In the above equation, ${X} _t^k$ denotes the position of the satellite corresponding to the k-th measurement at time t, and $\beta _t^k$ denotes the estimated clock bias error of the k-th satellite. The terms $\epsilon ^{\text {iono}}, \epsilon ^{\text {tropo}},$ and $\epsilon ^{\text {mp}}$ account for the estimated errors from ionospheric and tropospheric, and multipath effects, respectively. The term c denotes the speed of light. The satellite position and clock bias are determined from the navigation message embedded in the signal, while the ionospheric and tropospheric corrections are typically obtained from physical models or augmentation systems [14]. As the multipath error is dependent on the receiver’s surroundings, it is assumed to be zero within this model unless additional environmental data are available.

The nonlinear optimization problem is usually solved using the Newton–Raphson algorithm, an iterative method designed to successively improve approximations of the solution [26]. Beginning with an initial estimate for the receiver position and clock bias, the algorithm iteratively enhances this estimate by taking steps in the direction that maximally reduces of the objective function, guided by its gradient. The primary advantage of the Newton–Raphson method in snapshot GNSS positioning is its ability to quickly converge on a precise solution, despite the nonlinear nature of the problem. However, when multipath or other sources of error result in significant discrepancies between the modeled and observed pseudoranges, termed as faults, the application of more advanced algorithms becomes necessary for reliable positioning [9].

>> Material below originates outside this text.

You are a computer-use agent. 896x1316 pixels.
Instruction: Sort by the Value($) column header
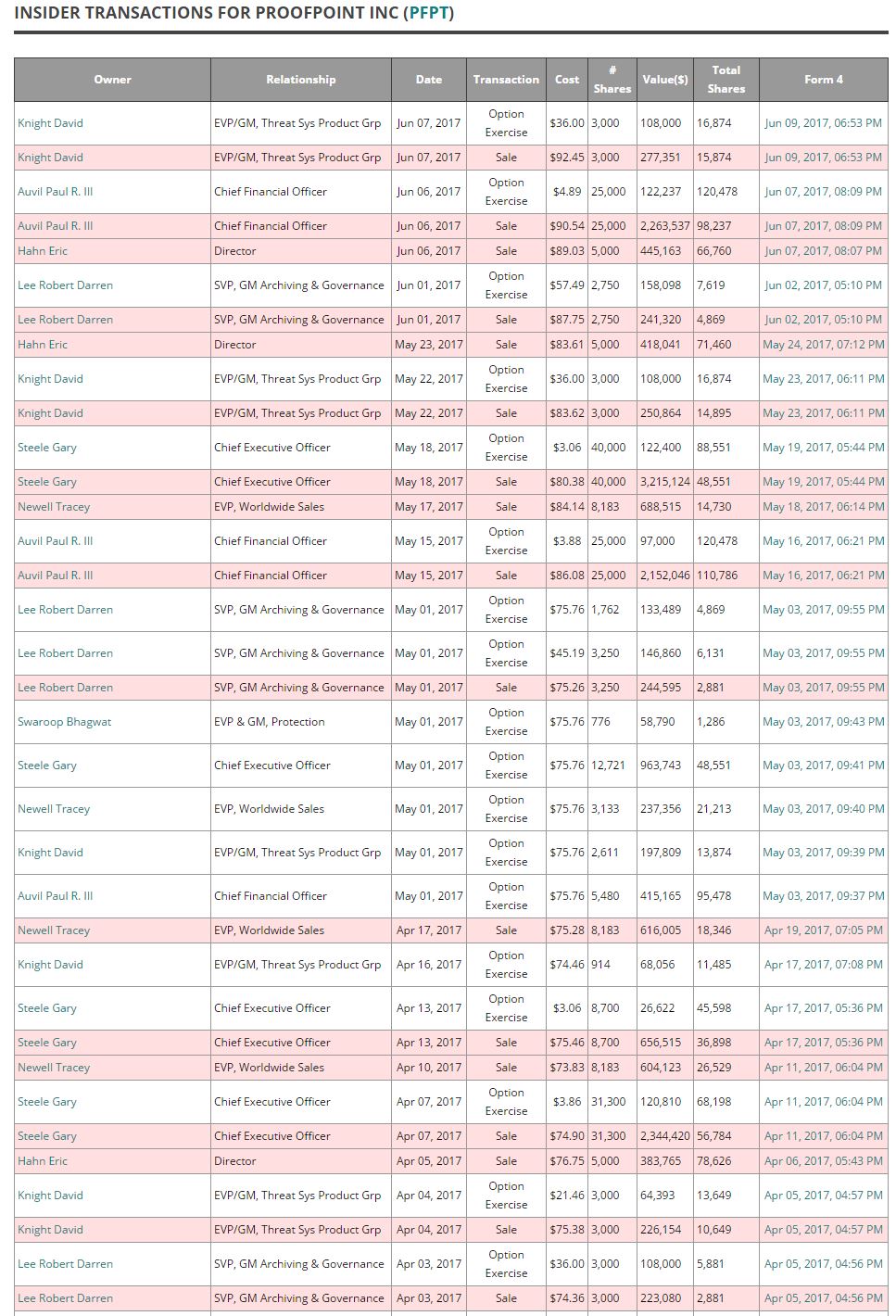663,80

3.2 Snapshot LSE positioning with residual-based fault mitigation

In the context of reliable GNSS-based positioning, it is common practice to address scenarios where one of the available measurements exhibits faults. Initially, an all-measurement solution for the position and clock bias is estimated by solving the previously discussed optimization problem (Eq. 1). Subsequently, the residuals for each measurement from the all-measurement solution are analyzed to determine faults. By identifying the measurement with the largest residual, potential faults can be identified and mitigated. This process of identifying and removing fault-containing measurements is also referred to as fault exclusion in literature.

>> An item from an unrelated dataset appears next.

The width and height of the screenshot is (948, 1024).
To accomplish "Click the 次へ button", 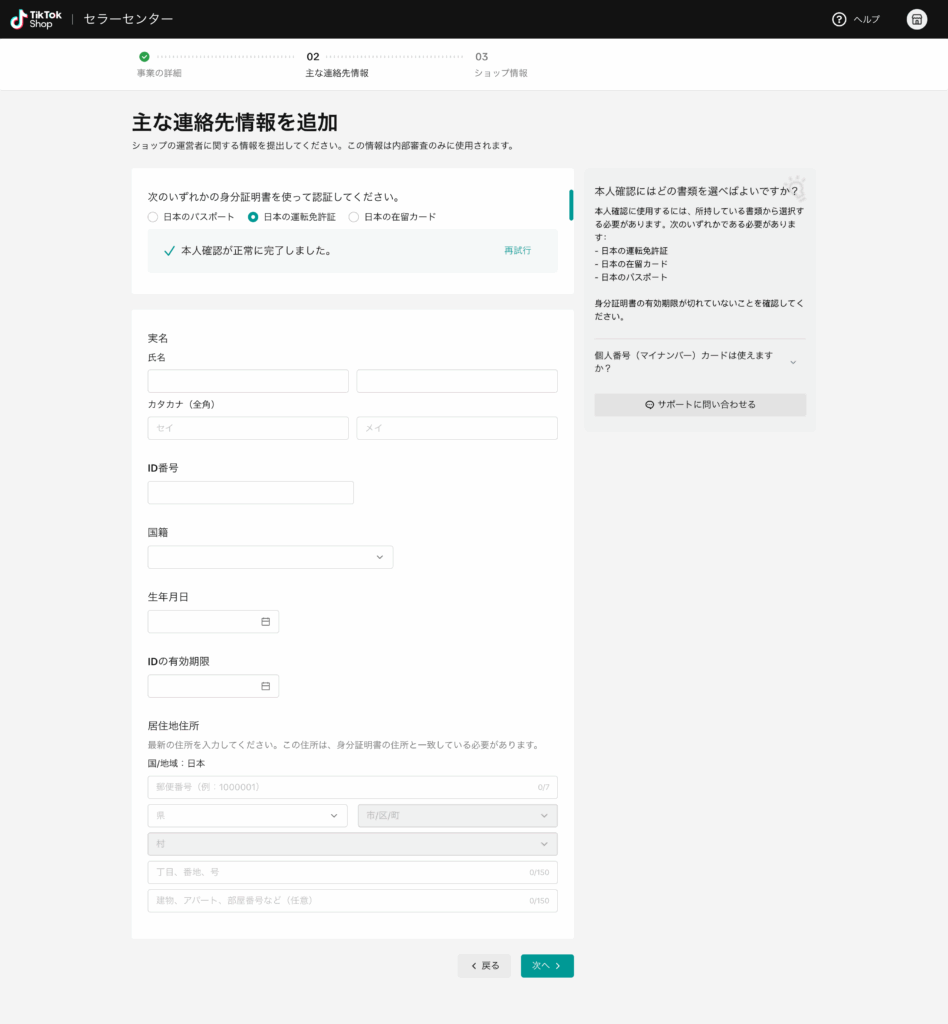I will (x=547, y=966).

For improved positioning performance, several algorithms such as Receiver Autonomous Integrity Monitoring (RAIM) incorporate both a fault detection test and a fault mitigation algorithm that relies on residuals [5]. This test utilizes statistical tools, such as a Chi-squared-based detector, to detect the presence of faults. If a fault is not detected, the all-measurement solution is used for positioning.

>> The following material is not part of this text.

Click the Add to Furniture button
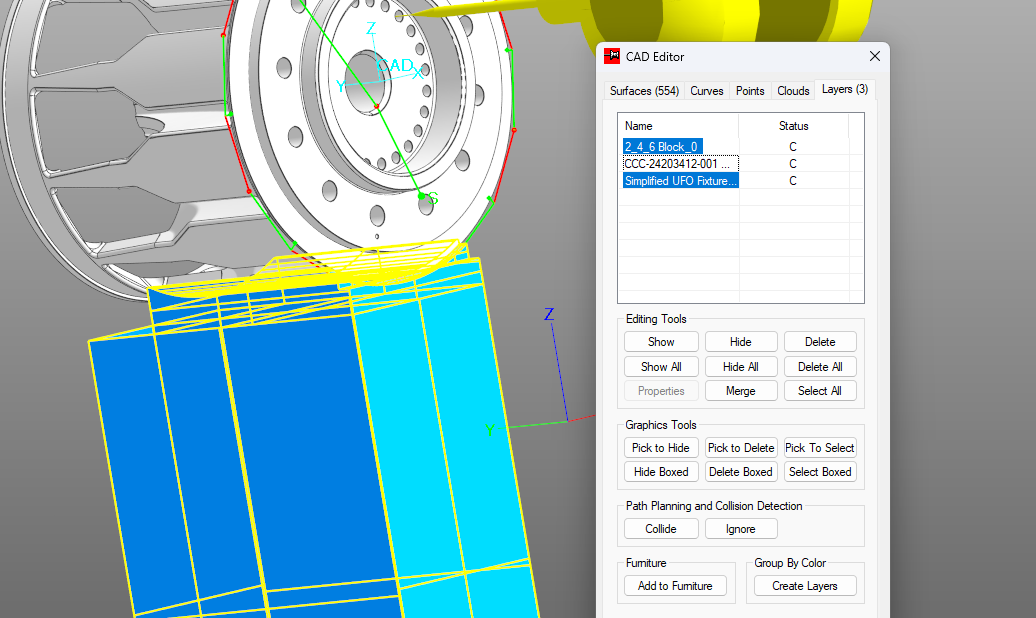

Conversely, upon successful fault detection, an improved solution can be obtained by re-solving the optimization problem, excluding the measurement identified as faulty. The revised optimization problem can be formulated as follows:

$$\begin{aligned} \min _{x _t, \beta _t} \sum _{k=1, k\ne k'}^{K _t} \left( r _t^k\right) ^2. \end{aligned}$$

(4)

Here, $k'$ is the index of the identified faulty measurement. The rest of the variables retain their previous definitions.

While the residual-based fault mitigation strategy improves localization performance in some cases, the solution of the aforementioned optimization problem does not guarantee an accurate solution. Certain combinations of fault magnitudes and satellite geometry may mislead the algorithm into incorrectly flagging a non-faulty measurement as faulty, resulting in erroneous positioning [33]. Nevertheless, in practical applications with occasional measurement faults, such as aviation, this modified approach often improves the accuracy of the positioning solution and enhances the robustness of the snapshot LSE positioning process.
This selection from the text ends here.